Thank you so much for your input. I need to hear things like that - doesn't spoil anything for me, just gives me some things to consider. I have an antique bed in my bedroom at home, which is really beautiful, but harder than you can imagine to change the sheets!!! So....I guess I will have more of the same??!?!?!?! Oh, well.

I was talking to my mother about this yesterday and I remembered reading in the owner's manual about the moisture thing. My mother keeps a small dehumidifier in her bathroom and I'm thinking it might be worthwhile for me to get one for the camper. I don't recall reading about not walking on the slide-out portion unless it's pushed out, but thanks for mentioning it, I guess it can harm the mechanism that allows it to slide in and out? Anyway, I will be careful about that. Thanks!!! I'm sure I will read through the owner's manual again carefully before I set it up. I've read quite a bit of it so far.

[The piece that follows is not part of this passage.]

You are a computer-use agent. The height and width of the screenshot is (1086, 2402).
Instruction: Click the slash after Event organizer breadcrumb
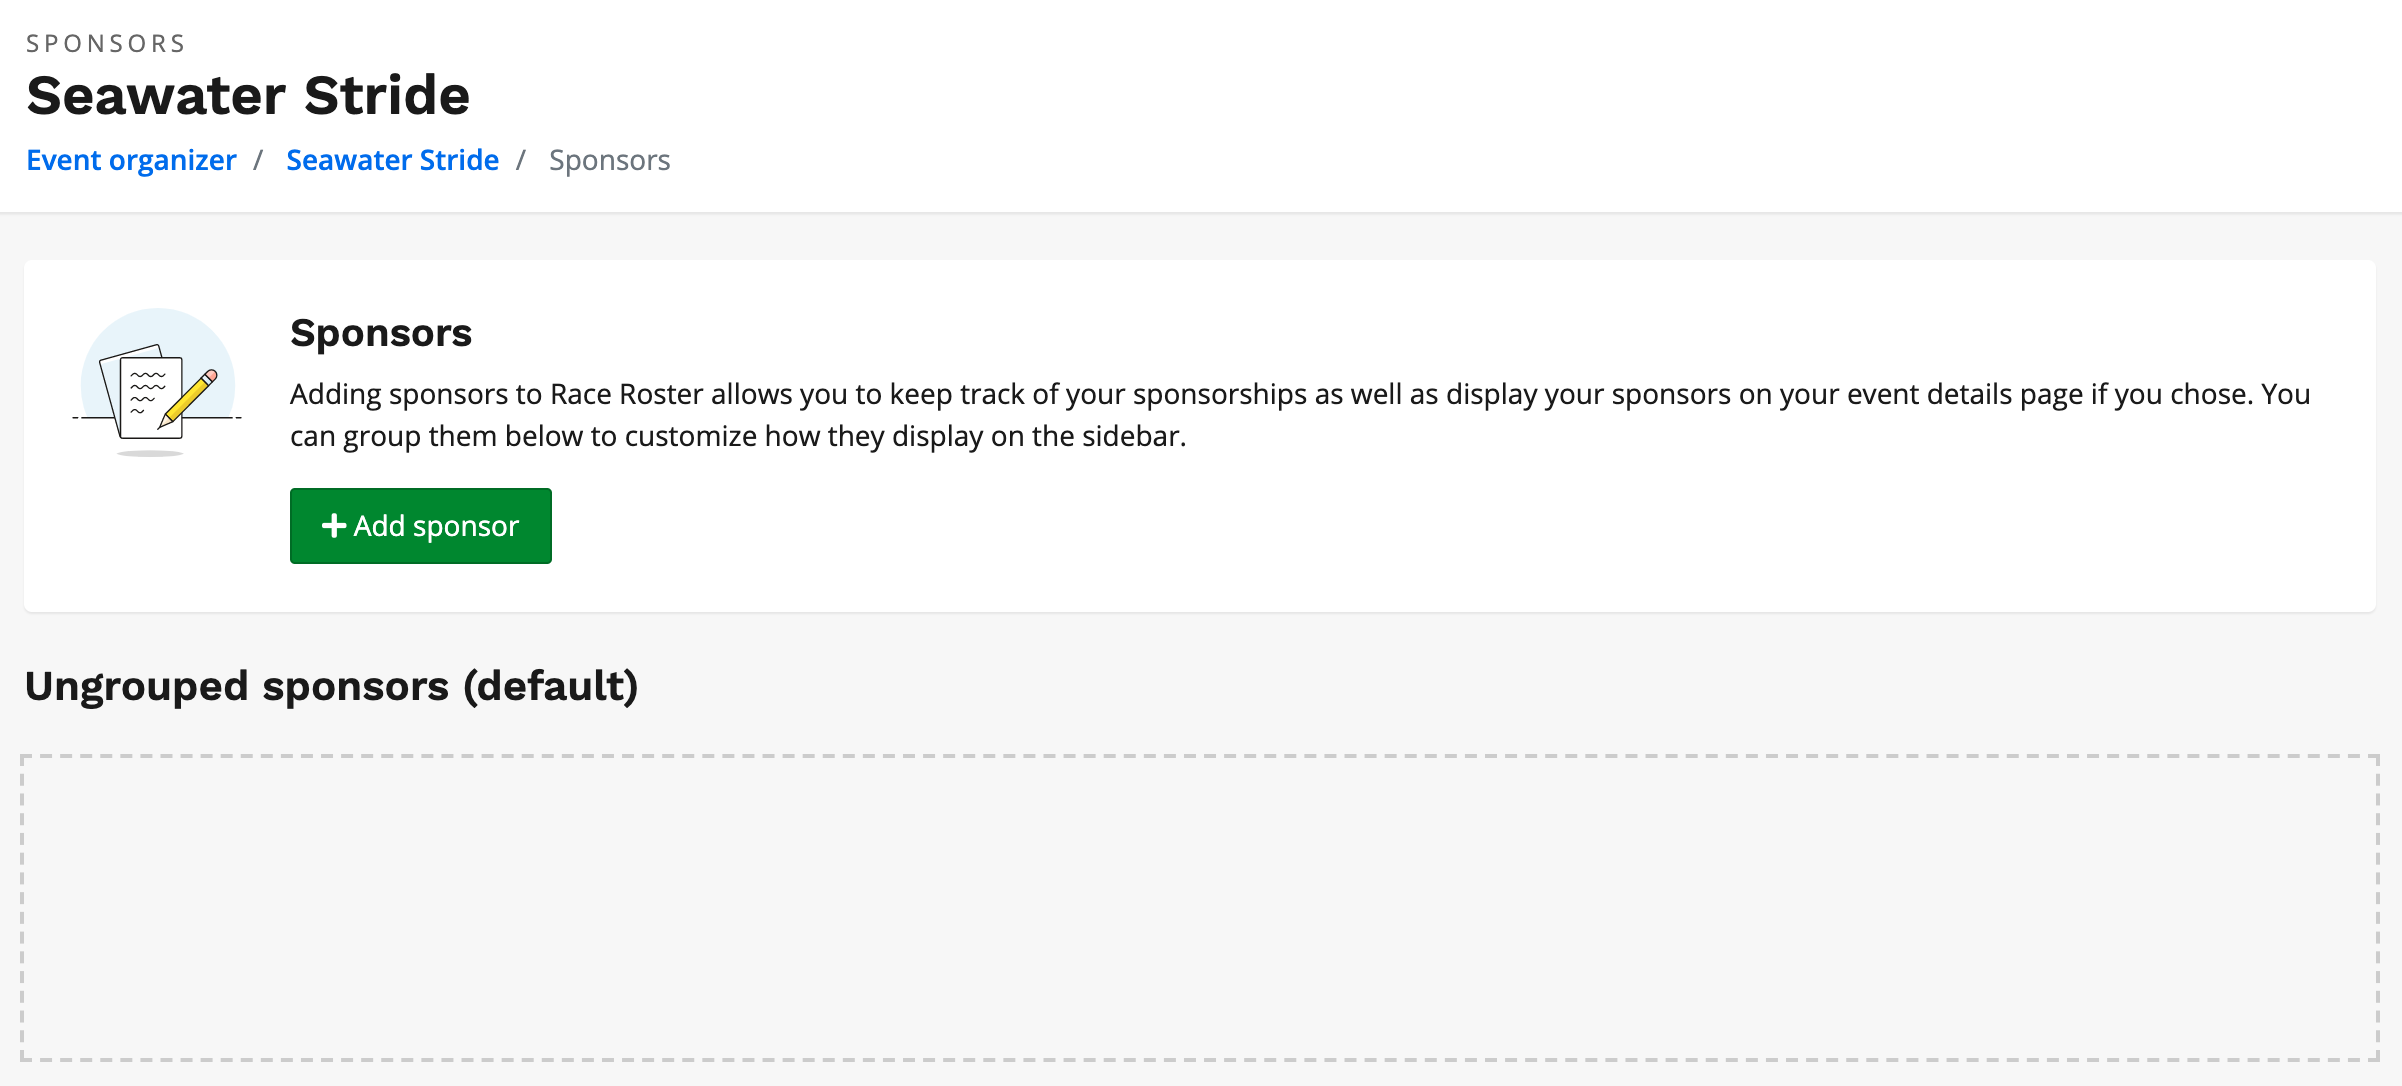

Let me know if you get down to the Ft Pierce area, or really almost any place in Florida. I grew up in Orlando and have done a great deal of backpacking, camping, and hiking all over most of Florida and can give you some heads-up on nice camping areas, what do do and see in different parts of Florida. It's not the paradise it used to be - way too much development in the last few years, but there are still some beautiful places here not quite totally destroyed, but alas, getting there way too fast.

Best regards and many thanks for the good wishes and food for thought.


----------